La cinquantaine bien loin derrière lui, Ray est vendeur de sandwichs. Tous les jours et par tous les temps, de sept heures à dix-neuf heures, ce grand noir au visage amical vend des sandwichs - très bons d'ailleurs, qu'il prépare lui-même dans sa carriole. Il promène son petit restaurant sur roues entre l'immeuble où je vis et celui où je travaille. De sorte que je tombe sur lui presque chaque fois que j'ai faim. Je suis contre la société de consommation mais il y a un commerce que je fais bien marcher, et c'est celui de Ray.

Si je cours, c'est parce que je n'ai pas de voiture. Si je n'ai pas de voiture, c'est parce que j'ai estimé que c'était une dépense inutile étant donnée que mon lieu de travail est à vingt minutes à pied de mon appartement. Le week-end, les transports en commun sont moins chers, et de cette façon, je contribue à la baisse du taux de pollution de notre belle ville de San Francisco. Je ne sais pas si je suis vraiment ironique en qualifiant cette ville de belle. C'est vrai qu'elle est, par de nombreux aspects, magnifique. La vue que l'on a sur la baie, le Golden Gate Bridge illuminé le soir et le Golden Gate Parc ensoleillé la journée, les larges rues baignant dans la lumière que traversent les tramways, les palmiers, les façades bleues et roses, San Francisco est une belle ville. Mais bien sûr, comme partout ailleurs, il y a les ghettos, les petits H.L.M. dans lesquels s'entassent les familles nombreuses, les voitures qui roulent sans se soucier des piétons et les piétons qui traversent sans faire attention aux voitures. Et les sans-abri. La population de San Francisco s'élève à quelques sept cent cinquante mille habitants. Combien d'entre eux vivent dehors ?

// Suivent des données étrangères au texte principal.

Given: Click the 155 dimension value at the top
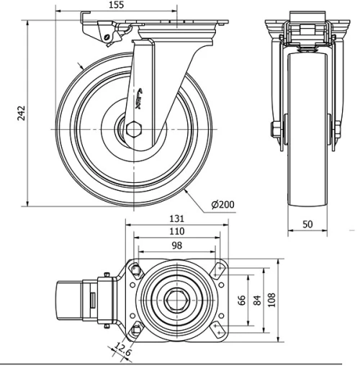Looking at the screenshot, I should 117,5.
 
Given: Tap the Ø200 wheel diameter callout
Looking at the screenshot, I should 223,205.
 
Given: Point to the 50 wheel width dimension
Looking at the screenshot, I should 307,224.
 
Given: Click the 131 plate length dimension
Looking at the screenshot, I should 176,219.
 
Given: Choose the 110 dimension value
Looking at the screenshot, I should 175,232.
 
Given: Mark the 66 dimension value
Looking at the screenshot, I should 242,298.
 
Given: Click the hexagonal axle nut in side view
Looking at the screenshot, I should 135,130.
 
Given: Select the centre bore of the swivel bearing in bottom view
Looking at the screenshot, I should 176,298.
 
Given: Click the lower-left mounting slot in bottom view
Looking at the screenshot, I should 135,330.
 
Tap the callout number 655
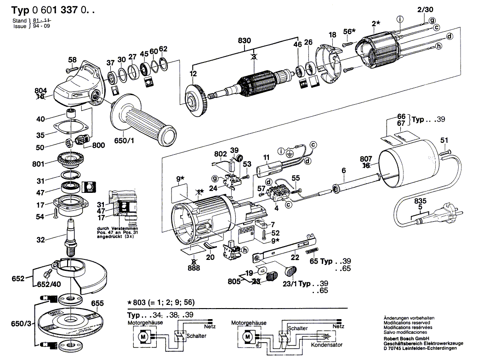pyautogui.click(x=97, y=304)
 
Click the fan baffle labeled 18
pyautogui.click(x=329, y=62)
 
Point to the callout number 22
pyautogui.click(x=295, y=258)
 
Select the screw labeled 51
pyautogui.click(x=446, y=150)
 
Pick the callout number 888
pyautogui.click(x=194, y=269)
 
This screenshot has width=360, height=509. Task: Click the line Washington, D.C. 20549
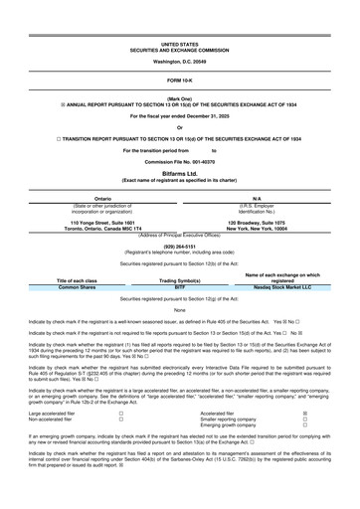tap(179, 62)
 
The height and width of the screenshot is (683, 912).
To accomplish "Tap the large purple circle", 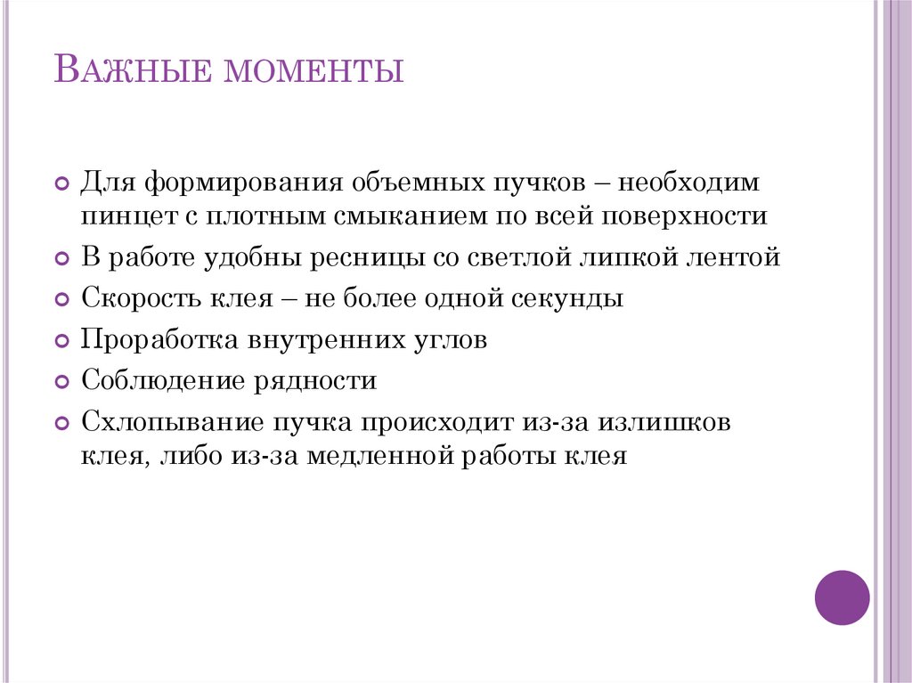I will (x=842, y=597).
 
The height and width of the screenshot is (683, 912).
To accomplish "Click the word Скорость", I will (x=135, y=298).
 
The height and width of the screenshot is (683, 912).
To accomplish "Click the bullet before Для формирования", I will (x=61, y=185).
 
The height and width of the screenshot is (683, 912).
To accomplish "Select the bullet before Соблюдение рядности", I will (x=61, y=383).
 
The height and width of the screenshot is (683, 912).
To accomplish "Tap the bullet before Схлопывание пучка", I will (x=61, y=424).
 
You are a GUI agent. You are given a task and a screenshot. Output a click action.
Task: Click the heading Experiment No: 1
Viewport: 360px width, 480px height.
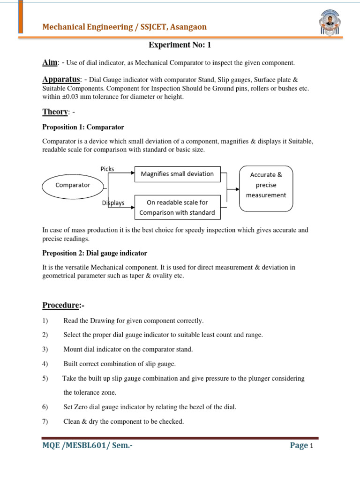pyautogui.click(x=177, y=45)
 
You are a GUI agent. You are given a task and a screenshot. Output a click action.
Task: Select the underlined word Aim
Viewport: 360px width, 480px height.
pyautogui.click(x=50, y=62)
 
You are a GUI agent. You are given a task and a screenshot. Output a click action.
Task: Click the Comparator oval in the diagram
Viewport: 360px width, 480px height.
pyautogui.click(x=73, y=185)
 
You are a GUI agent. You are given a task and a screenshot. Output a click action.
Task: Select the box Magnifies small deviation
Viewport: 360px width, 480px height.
pyautogui.click(x=177, y=174)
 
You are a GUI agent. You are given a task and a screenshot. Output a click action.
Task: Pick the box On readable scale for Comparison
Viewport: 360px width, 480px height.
pyautogui.click(x=177, y=207)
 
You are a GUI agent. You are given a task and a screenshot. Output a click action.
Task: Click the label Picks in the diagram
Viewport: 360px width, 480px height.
pyautogui.click(x=107, y=169)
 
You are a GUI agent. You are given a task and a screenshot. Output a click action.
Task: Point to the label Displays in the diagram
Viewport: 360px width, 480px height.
pyautogui.click(x=113, y=203)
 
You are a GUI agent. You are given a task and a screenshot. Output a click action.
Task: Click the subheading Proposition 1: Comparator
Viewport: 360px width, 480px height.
pyautogui.click(x=83, y=127)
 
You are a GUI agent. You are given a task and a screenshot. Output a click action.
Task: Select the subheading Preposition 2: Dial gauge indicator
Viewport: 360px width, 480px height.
pyautogui.click(x=95, y=253)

Le vent souffle dans ma veste, la faisant tinter. C'est parce que mes poches sont pleines de monnaie. Je me fais l'effet de ces sortes de carillon que l'on accroche sur son perron et qui font de la musique dès que la brise les atteint... J'ai toujours des pièces sur moi, pour les sans-abri que je croise sur le chemin du boulot. Parfois ils sont si nombreux que j'ai vidé mes poches à peine à la moitié du parcours. Quand cela arrive, je finis le trajet en courant pour ne pas croiser le regard des autres. Il faut croire que le courage n'a jamais été ma qualité première... C'est quoi au juste ma qualité première ? Ah oui, être assez maligne pour éviter de me poser ce genre de question. Passons donc. Je cesse de courir, car j'ai rattrapé mon retard. Il fait beau. Le soleil, encore bas dans le ciel, diffuse une douce lueur dans les rues. C'est agréable de marcher, d'être à l'air libre. Je n'aime pas m'enfermer dans les voitures, je n'aime pas avoir une vitre entre moi et le soleil, l'air, les gens... Ca parait bizarre, mais dans une voiture, j'ai l'impression d'être coupée du monde. C'est que je vois la majorité des gens conduire sans se soucier d'autres personnes que d'eux-mêmes. Et puis surtout j'aime vraiment marcher. Je peux emprunter toutes les petites rues où ne passent pas les voitures, de petites rues commerçantes où l'odeur des fruits et des fleurs embaume l'air. Puis je quitte cet endroit pour un quartier bien différent. Une tour de verre y siège, si haute que tenter d'en apercevoir le sommet risque de vous déplacer les cervicales. Trente étages, ni plus ni moins. Les gens aiment les nombres ronds.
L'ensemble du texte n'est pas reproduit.